The power of paint! I know what you’re thinking paint = mess. Hmm, well yes it can get messy at times (especially when you have a tornado of a 4-year-old like mine) but the way it occupies kiddos of all ages AND can so easily incorporate the development of so many skills???? So worth it, trust me. Let’s be honest, they are just going to trash the house with a toy explosion or a million food crumbs anyway…. Just have wipes or a washer on hand, you’ll be fine!
How can paint be beneficial to development?
Painting has endless benefits. My daughter has cerebral palsy and autism, and she loves to paint, I incorporate this enjoyment into our home therapy play. So many ways we can implement therapy skills in a motivating and fun way.
-It engages the senses.
-Can improve concentration and patience
-Works on problem solving
-Develops fine motor skills
-Expresses emotions and feelings
-Has calming effects
-Develops mobility/gross motor skills
-Works on hand/eye coordination
-Shape and pattern recognition
-Helps to convey ideas
-Develops decision making
Not sure where to start, or what skills you can work on with paint. All good, I have you covered.

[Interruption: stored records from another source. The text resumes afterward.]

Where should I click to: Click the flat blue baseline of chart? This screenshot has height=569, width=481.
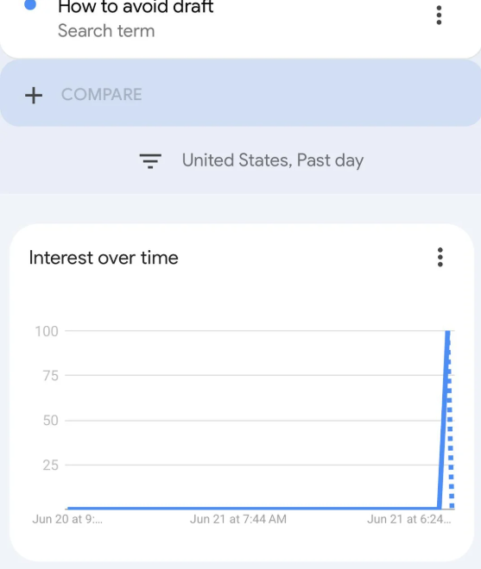(x=253, y=508)
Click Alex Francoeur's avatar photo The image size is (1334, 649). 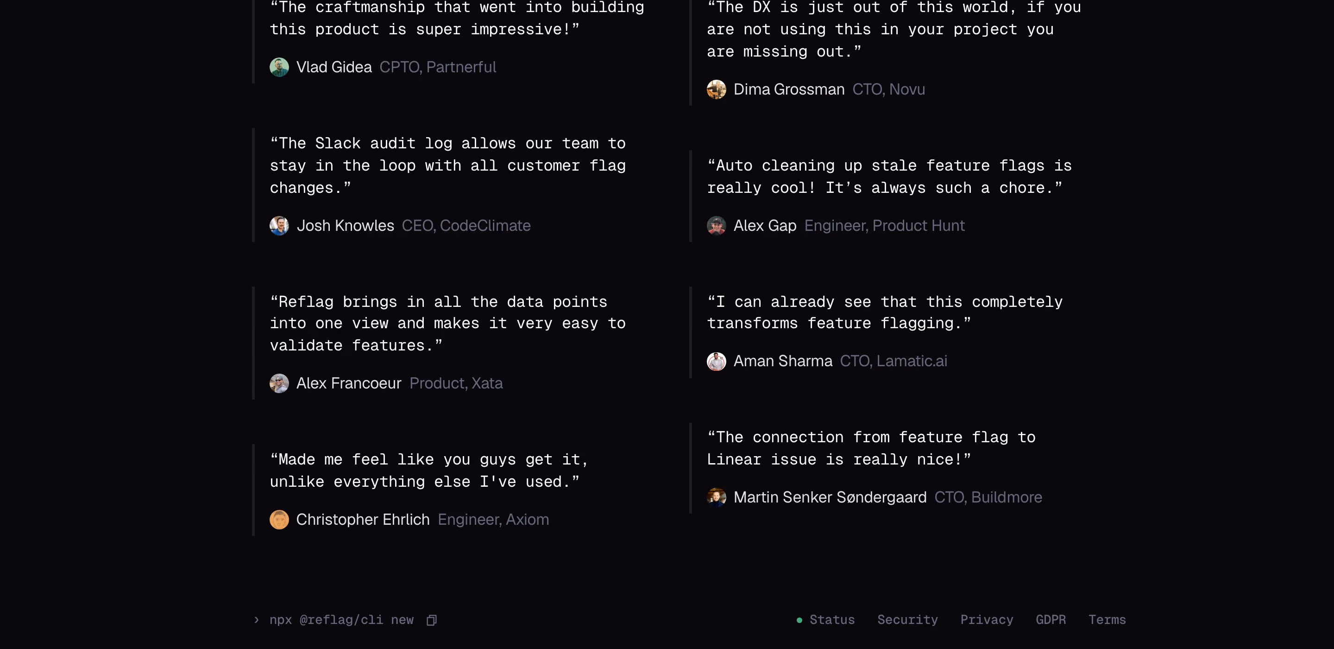279,384

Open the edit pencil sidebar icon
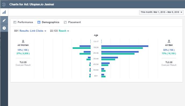(4, 20)
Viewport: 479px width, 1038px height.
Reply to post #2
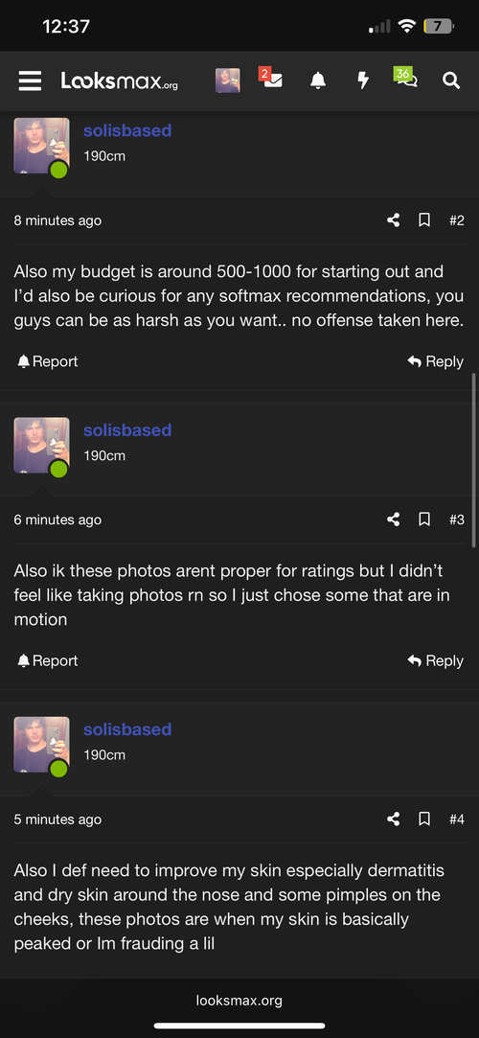[435, 361]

Painting with craft Materials
Something so appealing about painting with items that aren’t in fact paint materials. My girls love to paint with feathers. They work great as you can use both ends and they really give a different result then what a paint brush would.
Other great tools to try with paint are pipe cleaners, paddle pop sticks, cotton buds and natural materials. What is great about using items like this is that they really engage children to use their fine motor skills, prompting them to try to use a tripod grip.

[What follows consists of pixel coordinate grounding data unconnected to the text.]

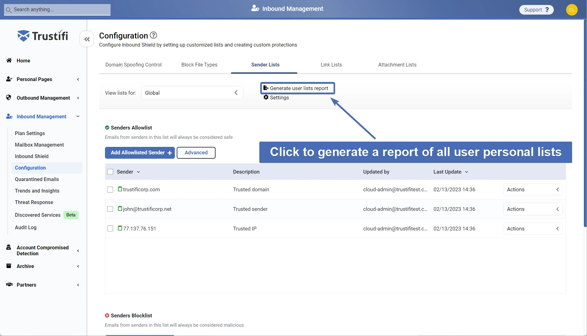Viewport: 587px width, 336px height.
Task: Click the clipboard icon beside trustificorp.com
Action: coord(120,189)
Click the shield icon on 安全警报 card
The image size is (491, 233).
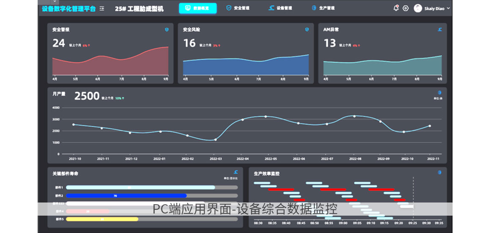click(x=167, y=30)
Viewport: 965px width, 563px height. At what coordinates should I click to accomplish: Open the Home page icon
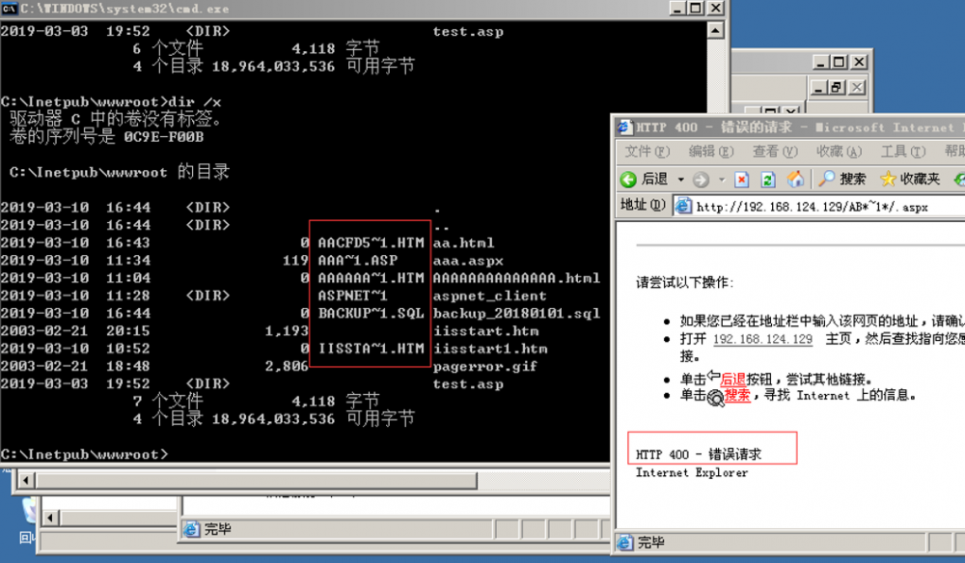click(x=794, y=179)
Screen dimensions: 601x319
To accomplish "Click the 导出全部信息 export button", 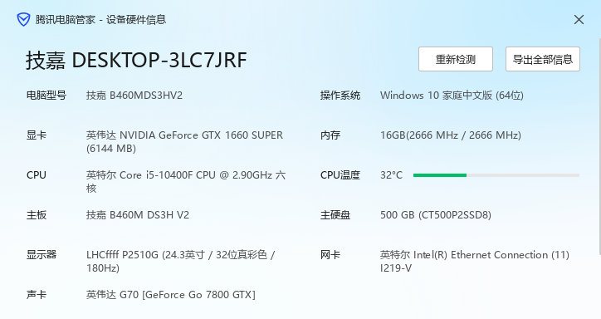I will coord(542,59).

Pom poms are another great way to work on fine motor skills and coordination. We love using the large glitter pom-poms as they leave such a cool effect, sometimes we add googly eyes and turn them into ‘crazy’ creatures.
Another creative way to use pom-poms and paint is to use a peg to hold onto them. Have your child pinch the pom-pom with the peg so it also gives them an opportunity to also practice bimanual coordination.
When my daughter was younger, she couldn’t stand to be messy and displayed strong reactions to anything that felt ‘different’. She couldn’t touch sand or grass, struggled with any food getting on her skin and generally struggled with things touching her. Slowly I started introducing sensory play, AKA messy play. When she was younger, I used to make my own paint from flour, water and food colouring and put it on her highchair. She used to use a thick paint brush to smother it around, I began to use my hands to mix it around and sometimes would gently grab her hand to touch and feel the paint. I found giving her opportunities to engage in a variety of messy play experiences really helped with her sensory struggles within a lot of environments. These days we use it as a calm down, relaxing activity. Touching and feeling the paint gives her that tactile input that she seeks to keep regulated and calm.
A wonderful pre-writing activity is to cover some paper, mirror, window, or table with paint and then encourage children to make markings throughout it or practice writing their name. It’s a fun and motivating way to practice fine motor skills and pre-writing development. Perfect distraction for children that have no interest in writing or have a delay in fine motor skills.
Walk into a craft isle and you will find yourself with so much choice for painting (my idea of heaven). If you have a child that can’t sit still for one minute or finds it difficult to stay on a task and concentrate, painting with a variety of tools can be a fun and motivating way to work on this. I have not met a child that doesn’t like experimenting with different painting tools, all the cheap dollar stores have heaps of different painting supplies. You don’t need to spend up big!